## Required action
Using the records below, write out the line with "Historie (28, 1996)" and each line after it through the final one, exactly, and only those.

## Exercise material
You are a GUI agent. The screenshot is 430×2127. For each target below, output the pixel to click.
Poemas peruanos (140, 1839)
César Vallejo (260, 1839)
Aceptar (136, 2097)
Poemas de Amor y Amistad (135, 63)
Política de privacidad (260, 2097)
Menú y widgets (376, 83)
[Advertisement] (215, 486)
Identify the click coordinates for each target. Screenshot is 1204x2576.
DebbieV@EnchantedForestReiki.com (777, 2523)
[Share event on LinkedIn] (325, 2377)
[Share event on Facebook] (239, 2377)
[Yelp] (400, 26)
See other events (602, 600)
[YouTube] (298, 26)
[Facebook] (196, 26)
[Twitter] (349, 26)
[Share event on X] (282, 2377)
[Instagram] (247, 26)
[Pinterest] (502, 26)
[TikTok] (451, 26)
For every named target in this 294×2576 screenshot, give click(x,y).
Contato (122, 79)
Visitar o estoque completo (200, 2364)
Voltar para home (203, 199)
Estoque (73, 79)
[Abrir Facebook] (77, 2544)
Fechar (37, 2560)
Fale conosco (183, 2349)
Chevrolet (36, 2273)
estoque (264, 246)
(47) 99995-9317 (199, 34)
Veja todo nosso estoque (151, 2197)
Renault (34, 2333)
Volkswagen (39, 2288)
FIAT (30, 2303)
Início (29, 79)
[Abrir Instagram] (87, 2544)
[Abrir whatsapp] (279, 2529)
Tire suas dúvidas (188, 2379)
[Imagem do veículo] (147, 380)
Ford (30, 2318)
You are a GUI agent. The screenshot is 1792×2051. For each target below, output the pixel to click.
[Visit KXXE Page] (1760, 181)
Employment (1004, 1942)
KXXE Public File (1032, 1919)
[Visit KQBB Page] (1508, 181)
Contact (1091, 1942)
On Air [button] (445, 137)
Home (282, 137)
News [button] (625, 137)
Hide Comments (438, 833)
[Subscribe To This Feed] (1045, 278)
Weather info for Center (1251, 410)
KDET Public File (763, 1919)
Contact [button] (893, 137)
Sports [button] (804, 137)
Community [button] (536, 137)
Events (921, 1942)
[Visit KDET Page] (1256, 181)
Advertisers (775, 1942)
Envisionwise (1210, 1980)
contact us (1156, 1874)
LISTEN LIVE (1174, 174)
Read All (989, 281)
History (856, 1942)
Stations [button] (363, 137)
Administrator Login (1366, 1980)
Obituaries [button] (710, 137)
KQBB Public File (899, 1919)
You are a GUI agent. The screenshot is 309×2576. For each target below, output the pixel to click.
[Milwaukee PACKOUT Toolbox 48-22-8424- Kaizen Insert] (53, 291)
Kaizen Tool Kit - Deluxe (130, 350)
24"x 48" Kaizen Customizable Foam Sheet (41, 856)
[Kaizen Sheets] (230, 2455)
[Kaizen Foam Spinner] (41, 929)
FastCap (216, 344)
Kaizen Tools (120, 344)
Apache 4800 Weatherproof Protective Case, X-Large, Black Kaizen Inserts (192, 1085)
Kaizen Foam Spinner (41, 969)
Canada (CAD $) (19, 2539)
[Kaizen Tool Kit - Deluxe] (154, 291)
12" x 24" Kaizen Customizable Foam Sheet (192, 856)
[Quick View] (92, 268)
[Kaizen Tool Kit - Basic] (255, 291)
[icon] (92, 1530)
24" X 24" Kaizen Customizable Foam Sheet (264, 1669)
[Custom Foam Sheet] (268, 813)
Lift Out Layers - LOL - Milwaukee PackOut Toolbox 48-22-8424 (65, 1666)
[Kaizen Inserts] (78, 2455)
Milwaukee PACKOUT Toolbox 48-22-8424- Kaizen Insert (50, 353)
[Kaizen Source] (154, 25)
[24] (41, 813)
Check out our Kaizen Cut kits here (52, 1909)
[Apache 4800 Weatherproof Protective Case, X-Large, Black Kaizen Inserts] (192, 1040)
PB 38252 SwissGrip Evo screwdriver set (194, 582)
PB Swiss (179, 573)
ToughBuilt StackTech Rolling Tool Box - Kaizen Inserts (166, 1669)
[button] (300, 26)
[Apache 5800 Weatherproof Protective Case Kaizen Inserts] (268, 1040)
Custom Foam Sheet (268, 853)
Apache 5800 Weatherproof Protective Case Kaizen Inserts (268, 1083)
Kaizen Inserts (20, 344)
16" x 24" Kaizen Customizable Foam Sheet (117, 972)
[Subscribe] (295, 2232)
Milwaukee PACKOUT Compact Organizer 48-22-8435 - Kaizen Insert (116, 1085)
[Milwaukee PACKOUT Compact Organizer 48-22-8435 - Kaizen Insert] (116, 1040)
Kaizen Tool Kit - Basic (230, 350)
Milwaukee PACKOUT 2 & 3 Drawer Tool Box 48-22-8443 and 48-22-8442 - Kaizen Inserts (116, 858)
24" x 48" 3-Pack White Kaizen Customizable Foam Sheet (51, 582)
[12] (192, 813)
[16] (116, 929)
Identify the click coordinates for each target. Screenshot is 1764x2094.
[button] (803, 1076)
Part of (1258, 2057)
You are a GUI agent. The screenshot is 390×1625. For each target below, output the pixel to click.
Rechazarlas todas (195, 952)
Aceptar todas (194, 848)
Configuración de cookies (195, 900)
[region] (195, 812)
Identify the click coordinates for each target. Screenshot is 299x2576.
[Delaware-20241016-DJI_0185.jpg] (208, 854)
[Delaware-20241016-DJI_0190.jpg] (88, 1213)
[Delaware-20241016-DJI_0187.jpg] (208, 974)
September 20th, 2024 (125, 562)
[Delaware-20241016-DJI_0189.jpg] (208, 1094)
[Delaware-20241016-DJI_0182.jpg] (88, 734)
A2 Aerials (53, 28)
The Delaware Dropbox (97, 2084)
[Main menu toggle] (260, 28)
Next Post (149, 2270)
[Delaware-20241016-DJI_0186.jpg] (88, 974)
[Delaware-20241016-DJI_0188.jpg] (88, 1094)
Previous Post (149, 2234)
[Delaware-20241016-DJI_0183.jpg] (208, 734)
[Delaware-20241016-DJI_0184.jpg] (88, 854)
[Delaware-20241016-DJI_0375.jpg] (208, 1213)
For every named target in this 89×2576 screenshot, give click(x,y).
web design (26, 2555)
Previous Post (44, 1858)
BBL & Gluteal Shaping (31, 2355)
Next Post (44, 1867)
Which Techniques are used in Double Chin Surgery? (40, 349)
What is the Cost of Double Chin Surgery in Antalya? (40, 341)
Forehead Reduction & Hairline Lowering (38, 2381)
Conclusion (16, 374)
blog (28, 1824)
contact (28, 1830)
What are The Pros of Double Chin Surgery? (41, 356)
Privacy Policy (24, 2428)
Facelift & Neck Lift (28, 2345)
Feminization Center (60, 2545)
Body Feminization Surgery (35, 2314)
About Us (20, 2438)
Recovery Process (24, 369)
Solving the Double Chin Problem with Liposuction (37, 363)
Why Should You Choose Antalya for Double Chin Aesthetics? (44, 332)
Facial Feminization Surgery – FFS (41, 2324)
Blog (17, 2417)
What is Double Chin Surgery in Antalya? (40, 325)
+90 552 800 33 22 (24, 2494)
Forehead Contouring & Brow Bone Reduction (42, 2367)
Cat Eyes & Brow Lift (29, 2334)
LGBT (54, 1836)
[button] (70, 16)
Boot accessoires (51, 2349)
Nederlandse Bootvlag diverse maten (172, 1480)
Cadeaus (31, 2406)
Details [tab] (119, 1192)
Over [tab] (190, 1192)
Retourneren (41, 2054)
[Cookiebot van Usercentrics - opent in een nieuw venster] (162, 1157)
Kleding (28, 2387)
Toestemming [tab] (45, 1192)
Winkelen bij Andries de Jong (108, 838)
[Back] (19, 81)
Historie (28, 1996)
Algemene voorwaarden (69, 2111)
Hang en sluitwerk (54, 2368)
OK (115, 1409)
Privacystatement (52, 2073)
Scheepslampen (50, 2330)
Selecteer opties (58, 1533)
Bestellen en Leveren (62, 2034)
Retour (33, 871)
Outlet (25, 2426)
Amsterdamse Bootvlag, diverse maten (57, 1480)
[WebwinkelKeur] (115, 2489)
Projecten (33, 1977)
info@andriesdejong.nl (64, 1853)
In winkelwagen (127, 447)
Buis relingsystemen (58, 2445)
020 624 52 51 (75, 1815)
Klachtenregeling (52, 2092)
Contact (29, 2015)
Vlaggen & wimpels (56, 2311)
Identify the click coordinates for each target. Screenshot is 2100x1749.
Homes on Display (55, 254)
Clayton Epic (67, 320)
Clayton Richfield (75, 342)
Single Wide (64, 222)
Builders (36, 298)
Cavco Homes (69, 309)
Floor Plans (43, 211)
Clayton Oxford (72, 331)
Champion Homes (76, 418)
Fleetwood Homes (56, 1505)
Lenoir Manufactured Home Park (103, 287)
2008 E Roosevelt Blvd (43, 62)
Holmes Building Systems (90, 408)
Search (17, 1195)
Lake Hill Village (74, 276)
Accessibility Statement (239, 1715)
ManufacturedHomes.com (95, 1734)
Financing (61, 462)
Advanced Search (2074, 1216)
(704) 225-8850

## Result for this exercise
Historie (28, 1996)
Algemene voorwaarden (69, 2111)
Hang en sluitwerk (54, 2368)
OK (115, 1409)
Privacystatement (52, 2073)
Scheepslampen (50, 2330)
Selecteer opties (58, 1533)
Bestellen en Leveren (62, 2034)
Retour (33, 871)
Outlet (25, 2426)
Amsterdamse Bootvlag, diverse maten (57, 1480)
[WebwinkelKeur] (115, 2489)
Projecten (33, 1977)
info@andriesdejong.nl (64, 1853)
In winkelwagen (127, 447)
Buis relingsystemen (58, 2445)
020 624 52 51 (75, 1815)
Klachtenregeling (52, 2092)
Contact (29, 2015)
Vlaggen & wimpels (56, 2311)
Identify the click coordinates for each target. Screenshot is 2100x1749.
Homes on Display (55, 254)
Clayton Epic (67, 320)
Clayton Richfield (75, 342)
Single Wide (64, 222)
Builders (36, 298)
Cavco Homes (69, 309)
Floor Plans (43, 211)
Clayton Oxford (72, 331)
Champion Homes (76, 418)
Fleetwood Homes (56, 1505)
Lenoir Manufactured Home Park (103, 287)
2008 E Roosevelt Blvd (43, 62)
Holmes Building Systems (90, 408)
Search (17, 1195)
Lake Hill Village (74, 276)
Accessibility Statement (239, 1715)
ManufacturedHomes.com (95, 1734)
Financing (61, 462)
Advanced Search (2074, 1216)
(704) 225-8850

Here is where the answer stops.